Des islamistes jugés en France en octobre

Les juges d’instruction antiterroristes, Jean-Louis Bruguière et Jean-François Ricard, ont signé, lundi, l’ordonnance de renvoi devant le tribunal correctionnel, le dernier acte de leur enquête entamée en 2001. Les prévenus, qui seront jugés pour « association de malfaiteurs en relation avec une entreprise terroriste », encourent 10 ans d’emprisonnement.
Au terme de leurs investigations, magistrats et enquêteurs ont acquis la conviction d’avoir évité un attentat massif à quelques jours près. Les dix prévenus sont soupçonnés d’être impliqués, plus ou moins directement, dans la planification d’un attentat lors des fêtes de Noël 2000 visant le marché de Noël, un endroit particulièrement fréquenté de la capitale alsacienne. Parmi eux figure le cerveau présumé de l’attentat, l’Algérien Mohamed Bensakhria, appréhendé en juin 2001 à Alicante en Espagne avant d’être extradé vers la France. Ce dernier s’était rendu à Strasbourg le 10 décembre 2000, pour réaliser un premier repérage, selon les enquêteurs qui soulignent que le marché de Noël venait alors d’y être installé.

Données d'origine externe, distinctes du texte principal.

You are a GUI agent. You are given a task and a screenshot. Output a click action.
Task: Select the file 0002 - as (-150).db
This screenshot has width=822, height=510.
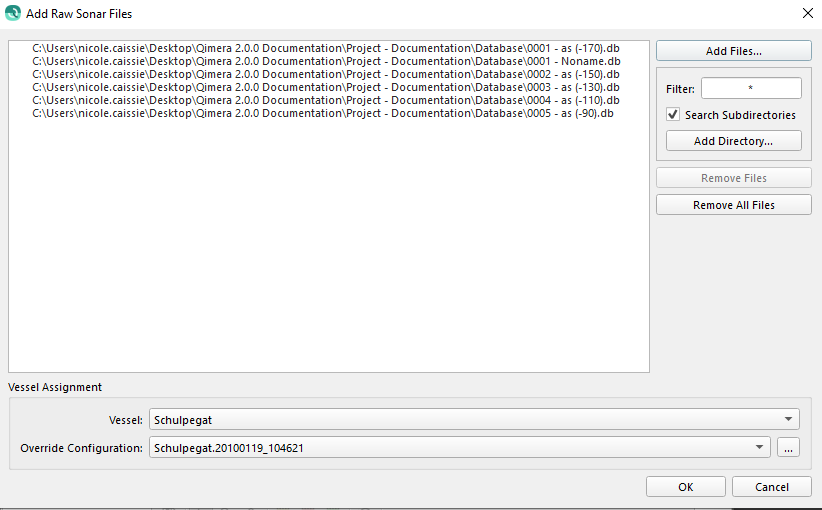326,74
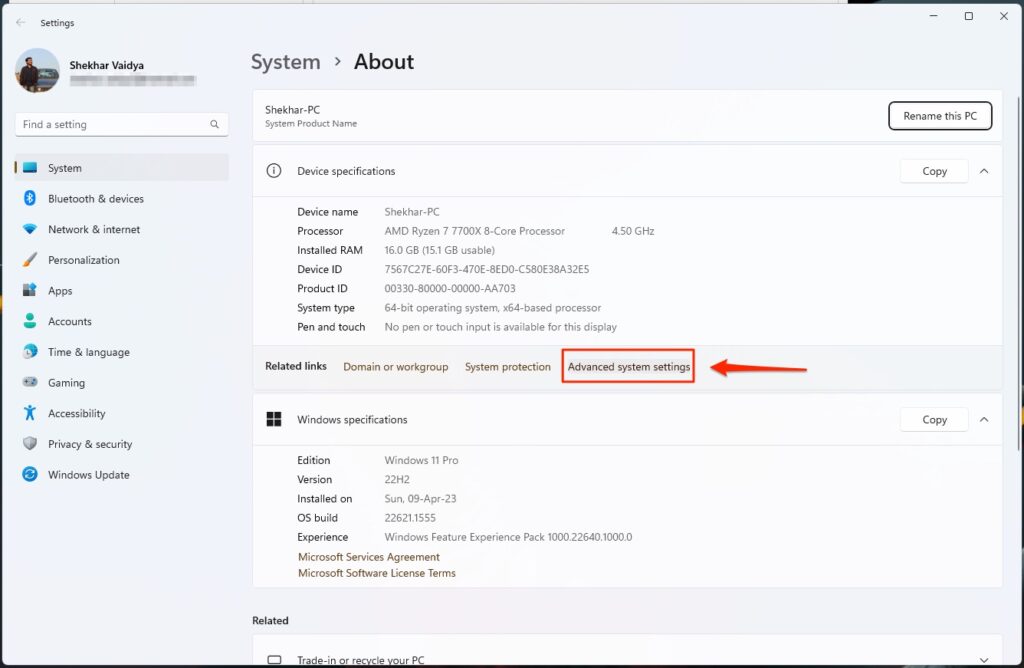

C’est à partir de cette date que les membres du groupe, installé à Francfort en Allemagne, vont acheter des explosifs entrant dans la composition d’une bombe. L’enquête française avait démarré après l’arrestation par la police allemande de plusieurs membres de ce groupe. Quatre d’entre eux seront condamnés à Francfort en mars 2003 à des peines de 10 à 12 ans de prison ferme. Dans ses attendus, le président du tribunal de Francfort avait souligné qu’ils avaient préparé un attentat avec une cocotte-minute, un « système particulièrement meurtrier ».
Lors de son coup de filet, la police allemande avait retrouvé des armes, des explosifs et des produits chimiques ainsi que des vidéos dans trois appartements utilisés par les membres du groupe. Il s’agit notamment d’un film tourné à bord d’une voiture, peu avant le 25 décembre, sur lequel on voit la cathédrale de Strasbourg et le marché de Noël, sur fond de chants de guerre afghans. Dans l’une de ces caches, les policiers trouveront également une empreinte digitale du grand absent du procès à venir, l’islamiste algérien, Rabah Kadri, dit « Toufik ». Celui-ci, actuellement en détention provisoire à Londres, sera jugé par défaut à Paris, les autorités britanniques ne l’ayant pas extradé vers la France. Après l’arrestation de son chef Abou Doha à Londres en mars 2001, Rabah Kadri a été l’un des pivots de l’envoi de volontaires dans les camps en Afghanistan et en Tchétchénie.
Deux autres islamistes radicaux poursuivis dans ce dossier sont considérés par les enquêteurs comme des « opérationnels de premier ordre ». Slimane Khalfaoui, un franco-algérien de 29 ans, est l’un d’entre eux. Il est soupçonné d’être un proche d’Ahmed Ressam, qui projetait de commettre un attentat contre l’aéroport international de Los Angeles durant les célébrations du passage à l’an 2000. Il en est de même de Yacine Akhnouche, un algérien mis en examen en février 2002, qui a affirmé avoir rencontré Richard Reid, l’homme aux chaussures piégées du vol Paris-Miami de décembre 2001, et Zacharias Moussaoui, emprisonné aux Etats-Unis pour son rôle présumé dans les attentats du 11 septembre 2001.